# What the exercise asks
In the passage on multi-confocal microscopy, what is the PSF normally described as?

# Text shown
Based on a fluorescence scanning microscope in the form of a multi-confocal laser scanning microscope, e.g., according to the not-prior-published DE 10 2014 002 328, with first diffractive optics arranged in the observation beam path between a beam combiner and the image plane for splitting light beams into beam bundles of different diffraction orders which have different spherical phases relative to one another, with second diffractive optics for compensation of chromatic aberrations generated through the first diffractive optics, and with collector optics for focusing the split beam bundles in the image plane so that a series of different disjoint measuring volumes arranged along the optical axis of the microscope objective is imaged on the object side in the image plane simultaneously (along the different diffraction orders of the diffractive optics), the problem remains in multi-confocal detection with the laser scanning microscope described above that confocal detection would have to be carried out again on every sensor in order to acquire an image with optical depth resolution (known as sectioning). In this respect, it does not matter whether the light passes through a physical pinhole or is filtered confocally through utilization of the pixel-per-depth plane separation on the sensor. For this reason, however, it is to be expected as disadvantageous that the detection is in no way more light-efficient than in the sequential mode of sectioning with confocal fluorescence microscope.
The “light losses” can be explained by the fact that when light is split with chirped gratings, light also proceeds in diffraction orders which image “out-of-focus”. An effect of this kind equates to the effect when using neutral splitters as described, for example, by Dalgarno et al. (2010) Optics Express 18 (2): 881, FIG. 2. In this case, a plane is sharply imaged with only a portion of the light, which is given by the splitting ratio of the beamsplitter, and the input intensity in the splitting ratio is consequently diminished. The splitting of the light with chirped gratings acts in exactly the same way as if observing with N neutral splitters in N different planes. While this makes the multi-(con)focal arrangement faster (parallelization in Z direction), the light arriving out-of-focus at the respective pinhole from other planes would be lost with confocal detection on a sensor element. But the goal of a parallelized arrangement should be to evaluate all of the light of the emitters from the respective conjugate sensor planes (i.e., from those planes of the sample that are sharply imaged by the respective sensor element).
If there were only one luminescent particle present within the excitation and detection PSFs in a so-called elongated focus range, the signal could be associated with the correct location in the sample by simultaneous non-confocal measurement of all of the planes with a pixelated sensor.
In this way, a “quasi-confocal image” would be achieved with increased efficiency, this image being generated in a manner basically corresponding to the procedure in a three-dimensional deconvolution in which the measured 3D light distribution is distributed among different sensors. However, in real measurements, an individual luminescent particle is virtually never assumed so that, in real samples, the signals from planes which are offset in the direction of the optical axis are superposed on one another on the sensor segments and, in case of a sample structure which is unknown a priori, can no longer be unequivocally associated with the planes because there is substantial crosstalk of signals from “blurrily imaged” planes on the detectors for diffraction orders separated through the DOE system owing to the absence of a confocal discrimination of signals from different planes. Moreover, the PSF is normally symmetrical so that, without further information, the portions which are defocused “up” and “down” could not be differentiated.

# Extracted records
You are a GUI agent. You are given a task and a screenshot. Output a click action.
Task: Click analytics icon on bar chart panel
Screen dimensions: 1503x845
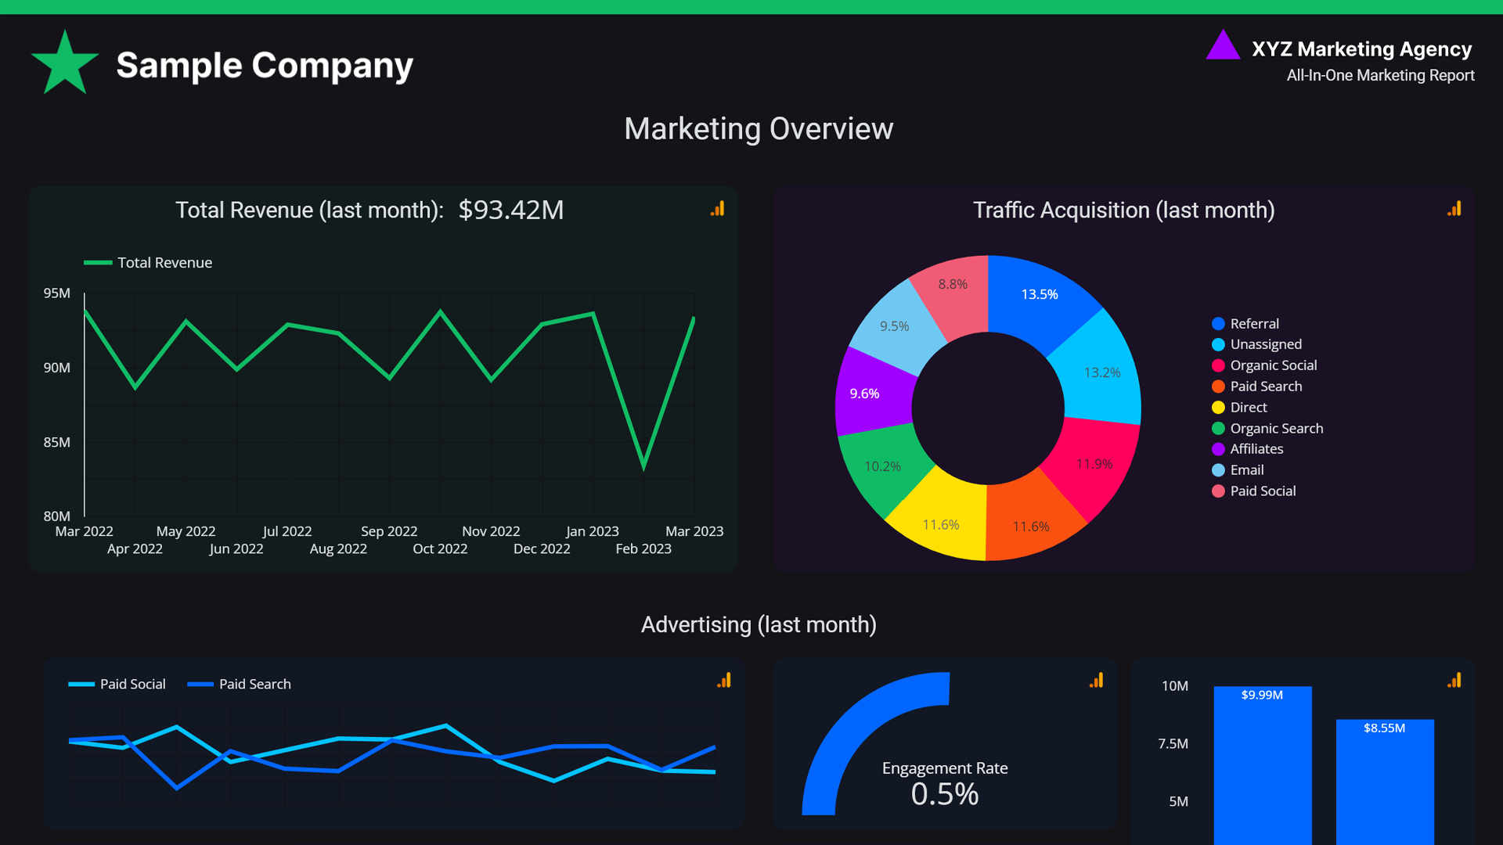1454,681
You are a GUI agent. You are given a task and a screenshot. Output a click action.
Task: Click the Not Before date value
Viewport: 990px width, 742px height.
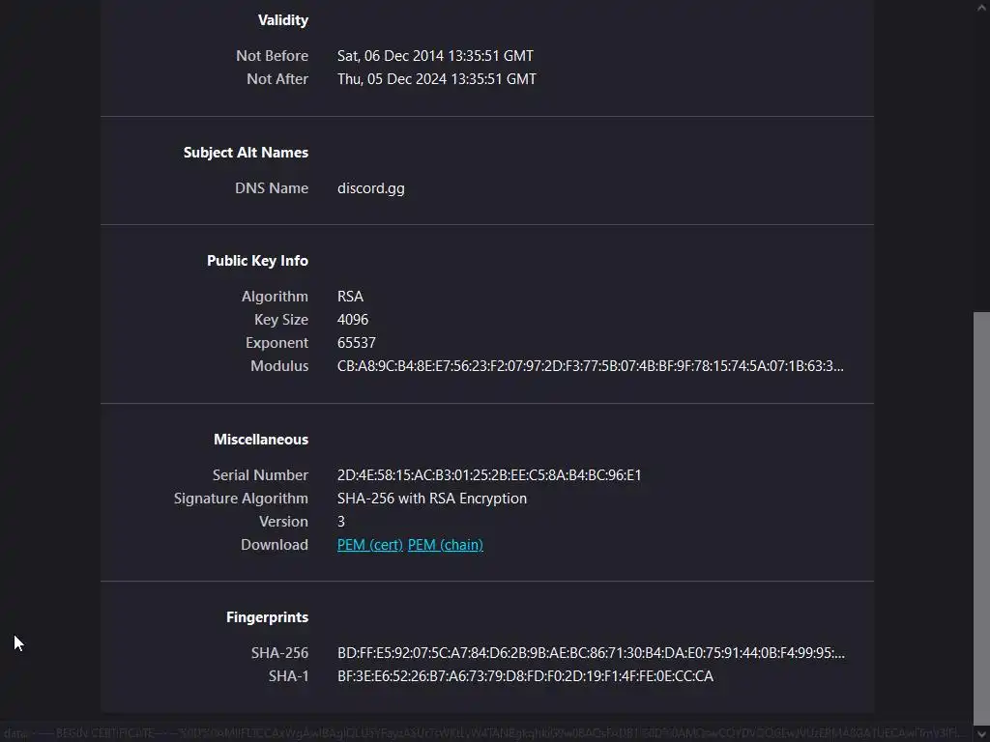pyautogui.click(x=435, y=56)
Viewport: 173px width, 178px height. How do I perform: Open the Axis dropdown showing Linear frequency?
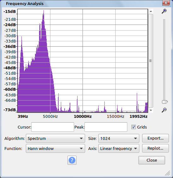[x=119, y=148]
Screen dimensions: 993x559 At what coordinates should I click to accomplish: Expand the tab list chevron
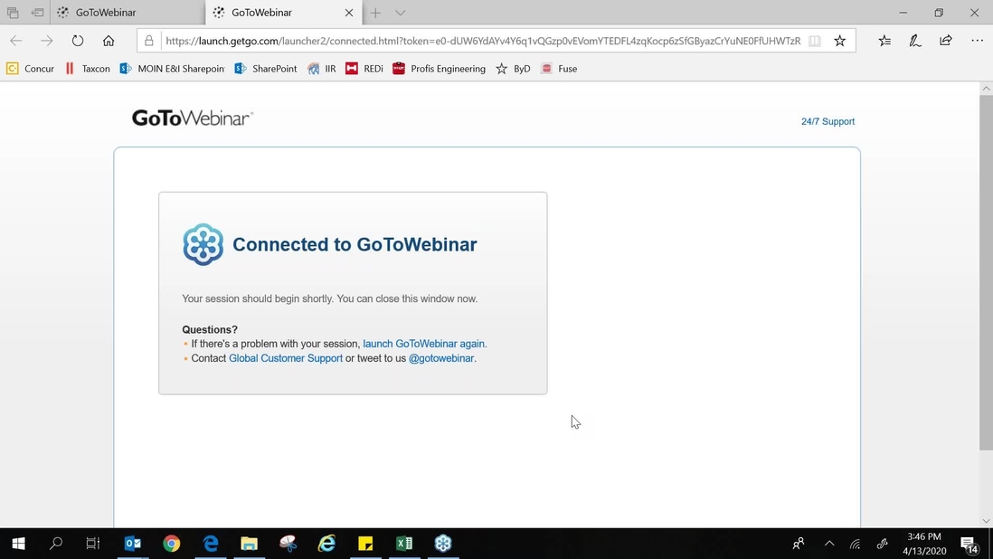tap(401, 13)
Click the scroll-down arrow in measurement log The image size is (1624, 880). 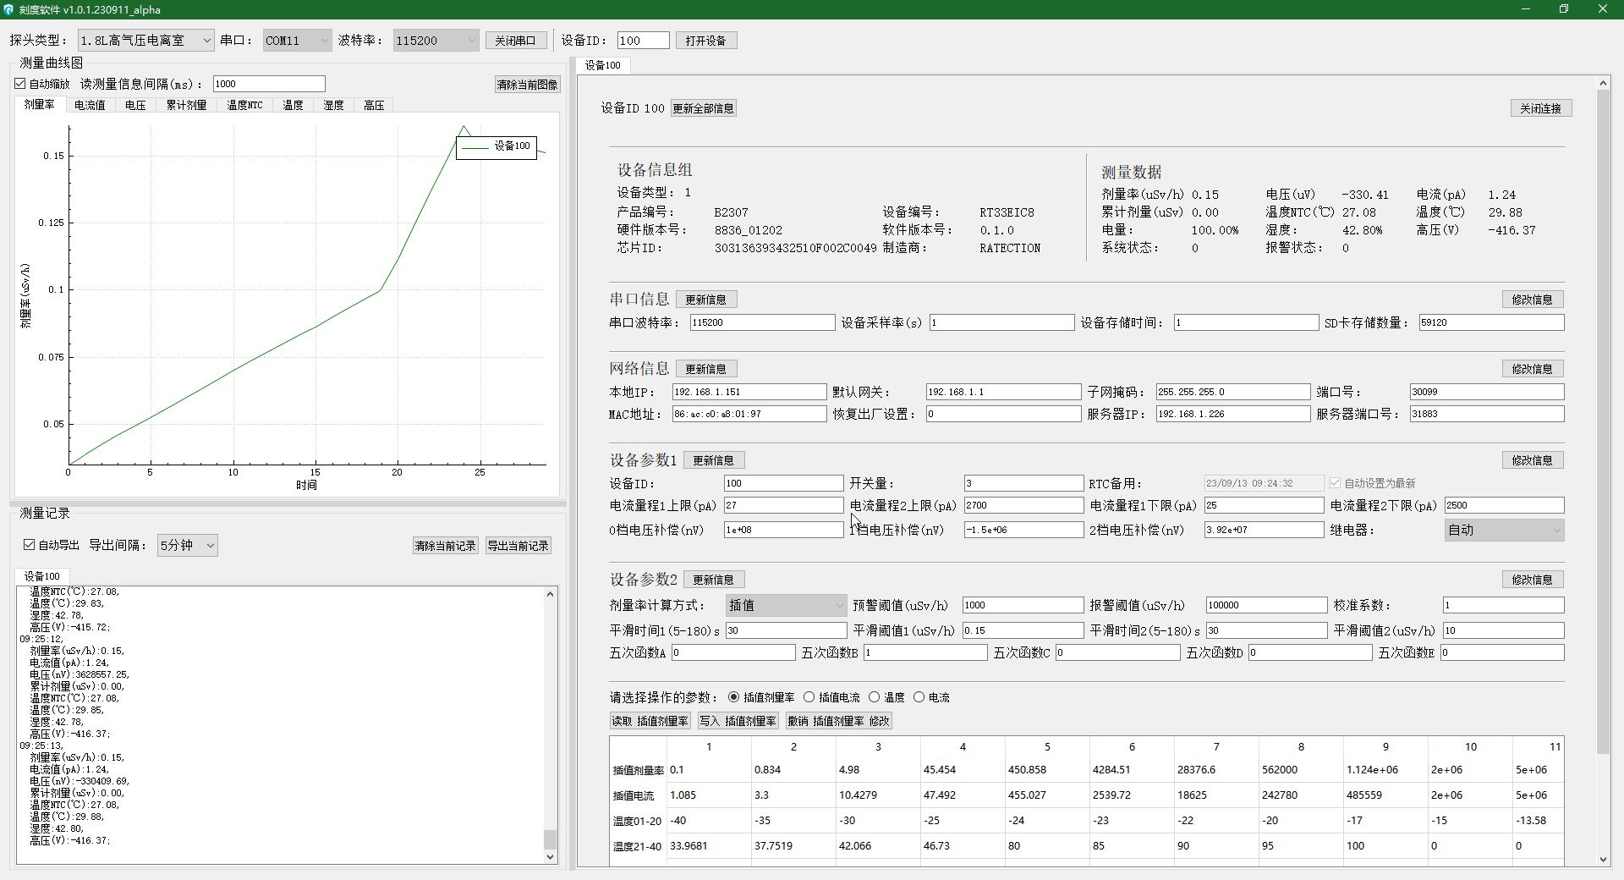click(x=550, y=856)
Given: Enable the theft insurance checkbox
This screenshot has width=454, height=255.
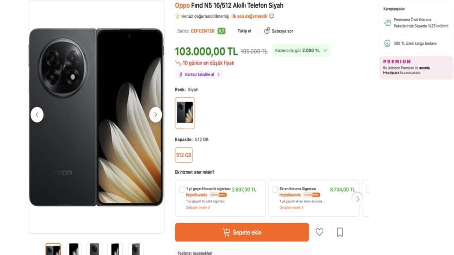Looking at the screenshot, I should point(182,189).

# The solution
Symmetrical.